Good article on an important topic and all you can do is do is make a fool of yourself worrying about the author using proper English rather PC speak.

Then you wonder why the real issues of gender equality are ignored and turned off by many listeners to your recommendations.
Posted: Sep 01, 2008 Jim Brown

Jim Lewis-You are right of course. The difference between city/wilderness first aid, is that in the wilderness one must not only be preparedto deliver immediate first aid, but also continue to provide care during what may be a delayed or lengthly evac-extended care.
Posted: Sep 01, 2008 MovingWater

Nice use of the sexist word him. Quite ancient writing if you ask me. Why is it so hard to remember to use both him and her? Her's hike to. And get head injuries?
Posted: Aug 30, 2008 ian sandmeyer

I experienced a concussion in a bike crash. According to my fellow riders, I was out for a few minutes before coming to. I was completely disoriented and was taken to the ER for a CAT scan and to clean up the road rash. During this entire procedure, I was only partially aware of what was going on. My full awareness didn't really return for a couple of days (some say it still hasn't returned). So, my opinion is that if anyone is knocked out, they are in no position to continue an outdoor event, and should be evaced to the nearest ER for observation.
Posted: Aug 28, 2008 Lyn Greenhill

Nice article for the layperson.
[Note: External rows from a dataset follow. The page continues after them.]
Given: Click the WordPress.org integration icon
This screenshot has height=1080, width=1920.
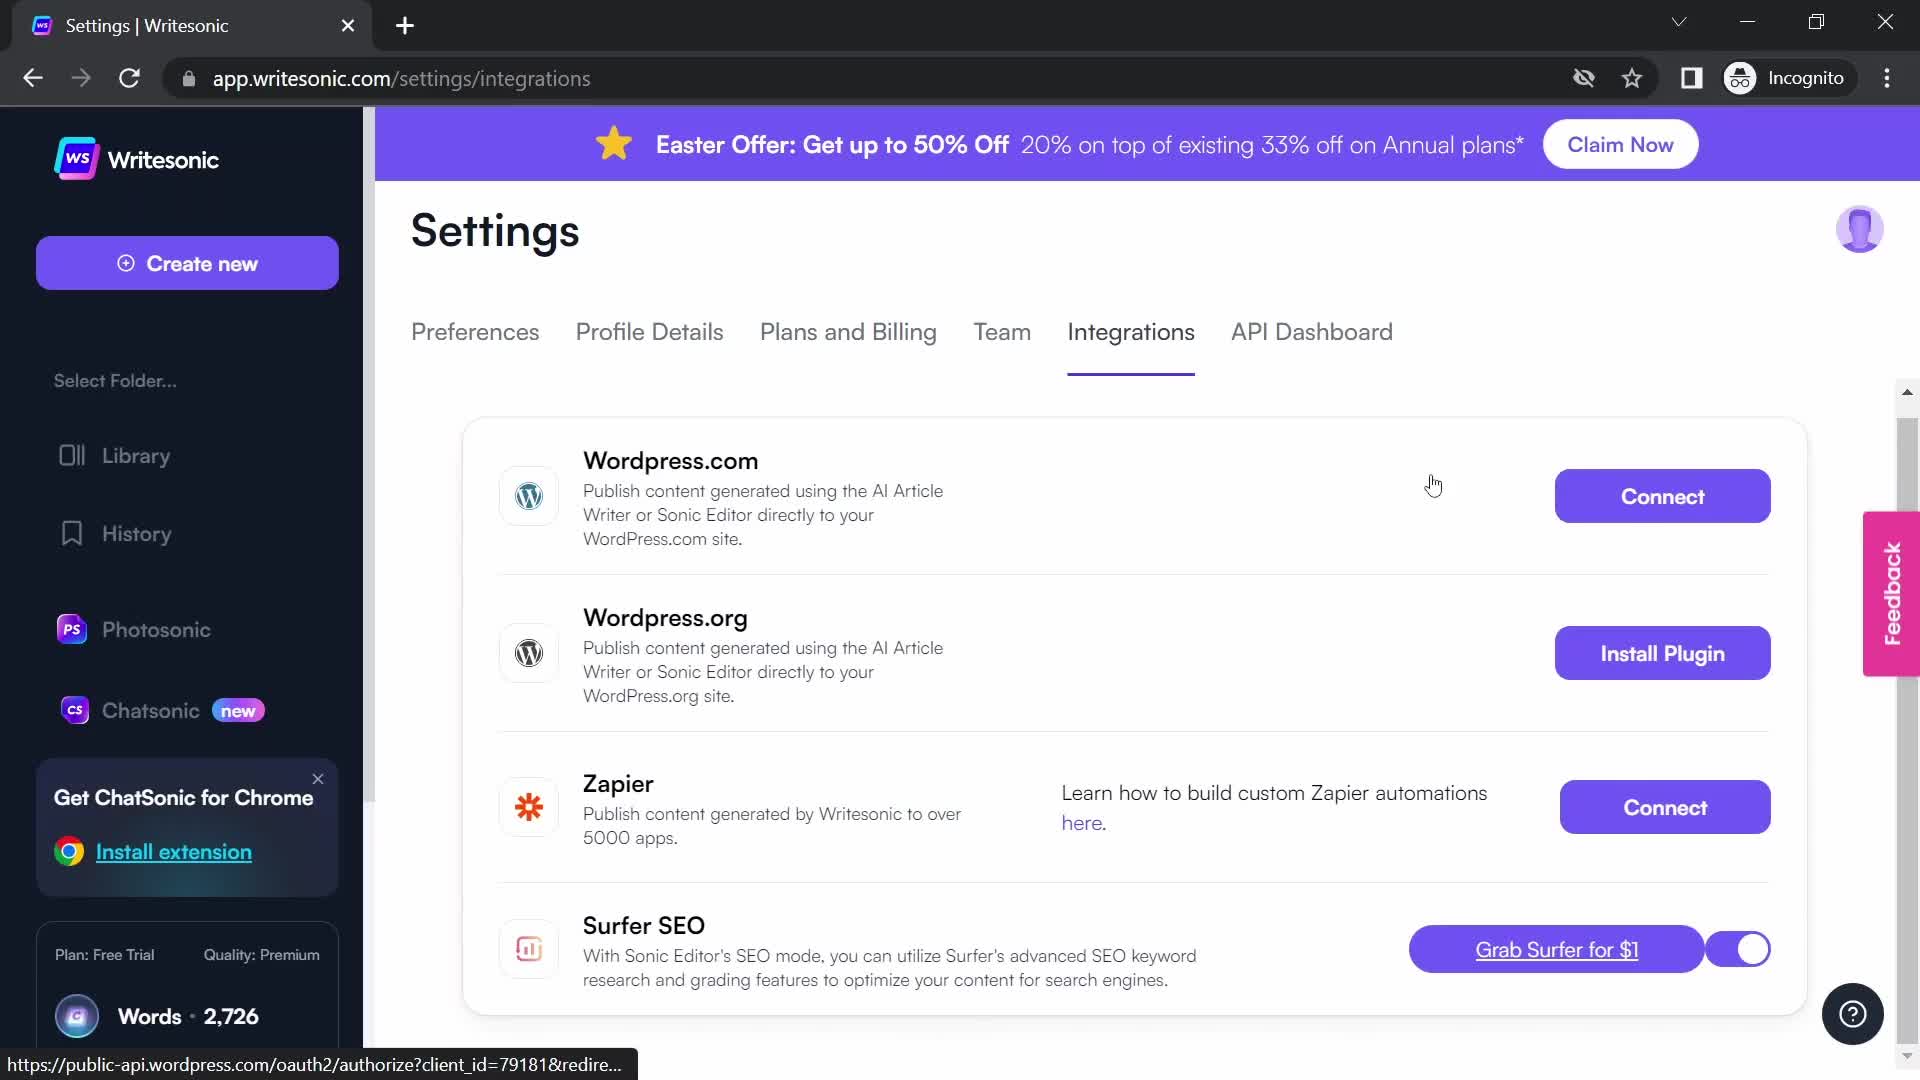Looking at the screenshot, I should click(529, 653).
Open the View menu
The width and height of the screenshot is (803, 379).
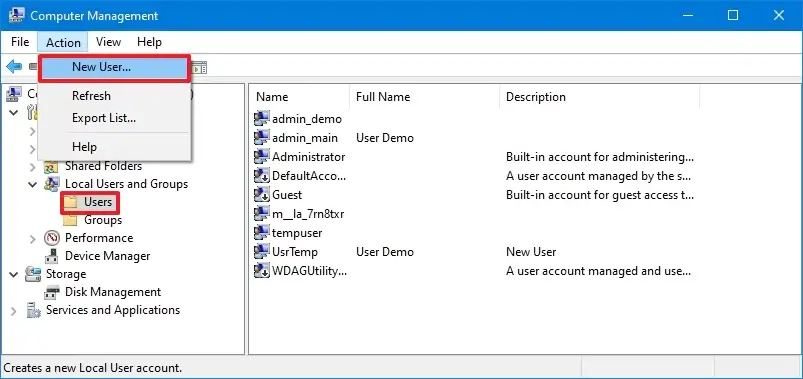[108, 42]
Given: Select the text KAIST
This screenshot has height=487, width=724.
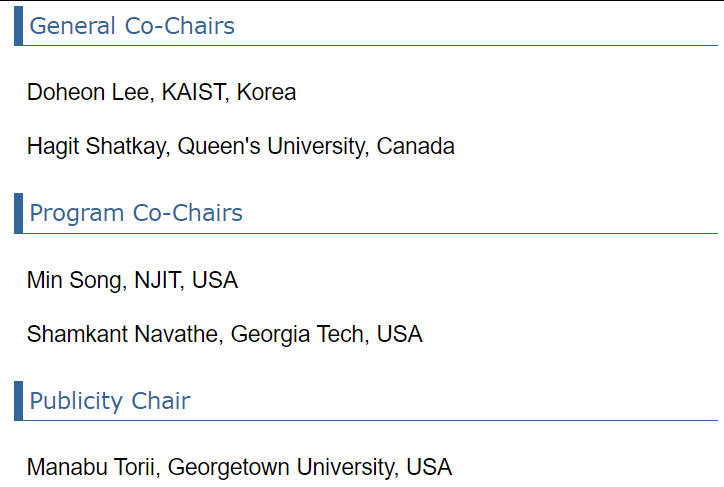Looking at the screenshot, I should coord(193,92).
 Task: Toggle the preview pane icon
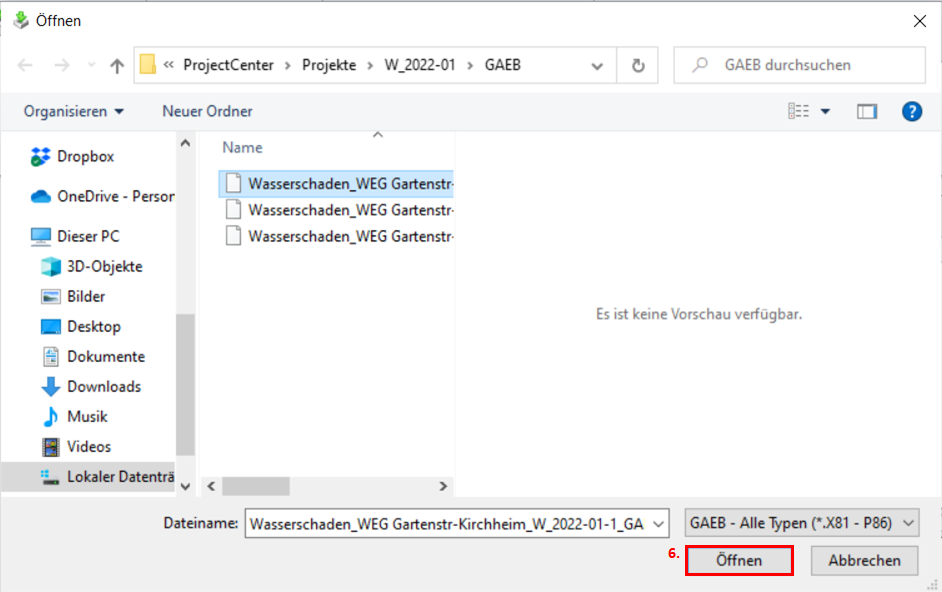(866, 111)
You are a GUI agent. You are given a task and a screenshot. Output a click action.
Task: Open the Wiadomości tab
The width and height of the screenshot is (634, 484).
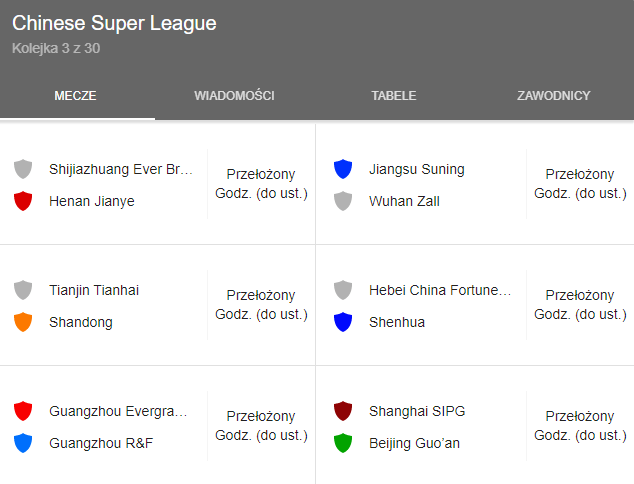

I'd also point out that drug intoxication of any type (alcohol, marijuana, prescribed psycho-active drugs) can mask the effects of TBI, and should thus elevate one's level of suspicion when dealing with these victims.
Posted: Aug 28, 2008 Wm Fred Baty

Excellent article about "Head Injuries"! (I'm a person with a seizure disorder/epilepsy. So I have a personal interest with this! No one wants to have a "Head Injury". But it really helps when the issue is discussed so that others can better understand issues which need caution. Thank you!
Camille Pierce
California USA
marklael@aol.com

Posted: Aug 28, 2008 Camille Pierce

In my semi-professional opinion (im an urban paramedic) if your pt. is anything worse than a V on the AVPU scale, get them evaced. Same goes with unconciousness lasting longer than one minute.